15 Top Tips For Horses On A Budget


  1. If you decide you really can’t afford to buy and keep your own horse right now, but you want to be around horses, make friends with someone at your local livery yard. Help out, offer to muck out, and maybe you’ll be offered some riding in exchange.
  2. If you can afford some but not all of the cost of a horse, find someone with a horse who wants a sharer. This will usually mean paying some of the costs of keeping the horse, as well as doing a fair share of the work in exchange for riding.
  3. If you already have a horse and are finding it difficult to meet the bill, think about finding a sharer. Some people are horrified at the idea of sharing their baby, but for others, it can work well – just make sure you have the same outlook and expectations as your potential sharer.
  4. When you buy your horse, try to find one that comes with tack included in the price. This will be much cheaper than having to buy everything new from scratch. Of course, if you don’t want or need the tack, this can be used in negotiating the price.

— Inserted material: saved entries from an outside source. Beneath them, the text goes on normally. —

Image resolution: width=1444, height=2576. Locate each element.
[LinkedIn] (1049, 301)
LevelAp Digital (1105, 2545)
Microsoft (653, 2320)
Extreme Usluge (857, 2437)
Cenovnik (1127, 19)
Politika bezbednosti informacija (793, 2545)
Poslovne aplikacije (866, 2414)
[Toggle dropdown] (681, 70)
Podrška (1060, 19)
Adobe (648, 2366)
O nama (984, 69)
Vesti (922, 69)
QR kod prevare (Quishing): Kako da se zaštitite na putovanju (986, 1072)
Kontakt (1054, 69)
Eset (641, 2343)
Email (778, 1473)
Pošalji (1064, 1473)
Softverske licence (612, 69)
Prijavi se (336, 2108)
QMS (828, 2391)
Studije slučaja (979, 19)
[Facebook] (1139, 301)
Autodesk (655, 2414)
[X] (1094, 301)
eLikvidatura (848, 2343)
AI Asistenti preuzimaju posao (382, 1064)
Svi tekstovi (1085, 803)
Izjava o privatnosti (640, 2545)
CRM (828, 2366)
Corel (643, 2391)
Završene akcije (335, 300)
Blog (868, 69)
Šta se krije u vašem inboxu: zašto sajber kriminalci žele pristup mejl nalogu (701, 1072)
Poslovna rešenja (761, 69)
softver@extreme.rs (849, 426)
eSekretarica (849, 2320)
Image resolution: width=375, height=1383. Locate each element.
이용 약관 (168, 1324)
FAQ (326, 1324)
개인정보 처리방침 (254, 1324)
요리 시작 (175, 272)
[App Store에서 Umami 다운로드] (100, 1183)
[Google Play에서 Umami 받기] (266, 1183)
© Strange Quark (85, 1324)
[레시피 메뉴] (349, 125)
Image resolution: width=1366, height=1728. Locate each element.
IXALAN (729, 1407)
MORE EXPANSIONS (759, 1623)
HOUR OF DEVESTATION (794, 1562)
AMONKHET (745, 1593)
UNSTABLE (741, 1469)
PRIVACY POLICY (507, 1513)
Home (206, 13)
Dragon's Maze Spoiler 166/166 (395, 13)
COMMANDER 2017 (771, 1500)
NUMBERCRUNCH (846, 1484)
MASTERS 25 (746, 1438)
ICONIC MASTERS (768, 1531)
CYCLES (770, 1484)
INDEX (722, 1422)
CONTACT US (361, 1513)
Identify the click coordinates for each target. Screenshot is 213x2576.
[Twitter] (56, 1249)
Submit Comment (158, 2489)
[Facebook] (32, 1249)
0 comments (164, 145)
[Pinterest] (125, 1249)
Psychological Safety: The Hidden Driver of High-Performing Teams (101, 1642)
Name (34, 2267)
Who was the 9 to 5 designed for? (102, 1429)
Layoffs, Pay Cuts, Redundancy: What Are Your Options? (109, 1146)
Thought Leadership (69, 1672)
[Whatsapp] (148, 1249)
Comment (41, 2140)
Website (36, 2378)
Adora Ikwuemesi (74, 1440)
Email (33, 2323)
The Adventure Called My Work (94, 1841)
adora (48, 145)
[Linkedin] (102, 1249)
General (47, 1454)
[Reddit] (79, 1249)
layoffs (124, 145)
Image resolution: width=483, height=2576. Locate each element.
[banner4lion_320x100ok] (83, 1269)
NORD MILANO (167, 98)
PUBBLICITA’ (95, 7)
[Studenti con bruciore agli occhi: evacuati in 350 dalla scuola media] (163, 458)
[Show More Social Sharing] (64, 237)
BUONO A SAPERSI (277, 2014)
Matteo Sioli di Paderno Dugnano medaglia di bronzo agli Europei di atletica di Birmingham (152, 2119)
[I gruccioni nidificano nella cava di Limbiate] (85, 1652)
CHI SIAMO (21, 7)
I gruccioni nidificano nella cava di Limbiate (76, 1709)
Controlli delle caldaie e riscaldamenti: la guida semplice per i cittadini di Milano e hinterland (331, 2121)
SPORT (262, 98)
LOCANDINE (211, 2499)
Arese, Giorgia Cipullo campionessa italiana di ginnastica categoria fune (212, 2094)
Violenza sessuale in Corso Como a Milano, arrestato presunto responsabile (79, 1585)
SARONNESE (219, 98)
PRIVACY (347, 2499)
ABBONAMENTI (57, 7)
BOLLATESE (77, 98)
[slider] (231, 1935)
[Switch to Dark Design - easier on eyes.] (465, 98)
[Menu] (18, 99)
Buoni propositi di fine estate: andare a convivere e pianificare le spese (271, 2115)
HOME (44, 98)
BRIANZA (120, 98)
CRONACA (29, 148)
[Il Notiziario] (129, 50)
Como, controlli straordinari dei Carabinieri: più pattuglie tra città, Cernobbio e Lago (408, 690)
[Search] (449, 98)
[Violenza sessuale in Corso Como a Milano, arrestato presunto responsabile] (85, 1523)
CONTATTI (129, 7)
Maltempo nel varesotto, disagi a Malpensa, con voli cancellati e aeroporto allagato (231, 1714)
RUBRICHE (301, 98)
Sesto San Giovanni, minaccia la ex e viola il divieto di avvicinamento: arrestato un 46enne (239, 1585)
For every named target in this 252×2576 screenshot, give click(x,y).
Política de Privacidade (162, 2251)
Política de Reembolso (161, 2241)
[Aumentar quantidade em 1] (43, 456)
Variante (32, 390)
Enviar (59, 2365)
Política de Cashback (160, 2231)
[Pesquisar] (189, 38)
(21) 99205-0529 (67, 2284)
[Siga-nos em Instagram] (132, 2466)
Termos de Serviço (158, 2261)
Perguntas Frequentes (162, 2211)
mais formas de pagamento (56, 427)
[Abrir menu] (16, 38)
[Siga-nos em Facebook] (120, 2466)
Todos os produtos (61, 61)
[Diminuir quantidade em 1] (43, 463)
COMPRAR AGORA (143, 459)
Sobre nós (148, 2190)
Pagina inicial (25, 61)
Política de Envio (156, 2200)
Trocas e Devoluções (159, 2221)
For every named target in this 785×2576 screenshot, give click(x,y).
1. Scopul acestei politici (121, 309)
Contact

  5. Use straw rather than shavings as bedding if you can as it’s usually cheaper. Some horses though can have allergies to straw, so if your horse begins to cough excessively in exercise, change to shavings.
  6. Always put hay in hay nets. Hay left on the stable floor often gets wasted, and can’t be saved when you muck out.
  7. If you want a horse and to ride, concentrate on that and not on completing a trendy horsey wardrobe for you and your horse. Second-hand equipment for you and your horse can be bought and sold at budget prices on ebay.co.uk and at other online tack shops.
  8. Go to equestrian boot sales – these are aimed at horse owners and are great places to buy and sell second-hand tack – don’t forget to barter!
  9. To avoid paying for extra livery at the livery yard, make friends with other owners and muck out or turn out for each other.
  10. If possible, have insurance for your horse. Vet’s bills can be very expensive, and you’ll need very deep pockets for some bills. Shop around for horse insurance just like you would your car insurance, online.
  11. Keep your horse turned out as much as possible in the summer if you can unless the weather is really hot. Summer bills are always much lower than winter ones because of the cost of bedding and feed in the winter. In some ways it’s better to buy your horse in the winter – they can be slightly cheaper because of the cost involved in keeping them, and lower summer bills will come as a nice surprise. Better than beginning in the summer and then landing the nasty shock of winter bills. If you can survive the winter, you’ll be fine in summer.
  12. If you have space and cash, buy horse feed in bulk as it can be cheaper. Get together with a friend to buy if you’re worried about going over sell-by dates.
  13. Don’t be tempted to buy new rugs just because they look nice or everyone else has got them. Always keep your priorities in mind – it’s about riding, not rugs! Instead, pay to have your rugs washed and mended.
  14. Buy wormers and other horsey medical care and supplements on line – these are always cheaper.
  15. Don’t throw away any vegetable peelings at home – save them for the horse! Horses can eat most vegetables – but not potato peelings.

As with lots of things, it all depends on how much you want to have a horse and what sacrifices you’re prepared to make. Lots of people do keep a horse on a modest income – so long as you keep your priorities clear and don’t try to keep up with the Joneses! Be clear, it’s all about riding!